━━ EXTRACTED INFORMATION

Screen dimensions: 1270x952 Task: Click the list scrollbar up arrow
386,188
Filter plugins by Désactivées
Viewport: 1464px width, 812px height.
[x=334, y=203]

━━━━

Faithfully reproduce all of the material.

## RESPONSE
Screen dimensions: 1270x952 Task: Click the list scrollbar up arrow
386,188
Filter plugins by Désactivées
Viewport: 1464px width, 812px height.
[x=334, y=203]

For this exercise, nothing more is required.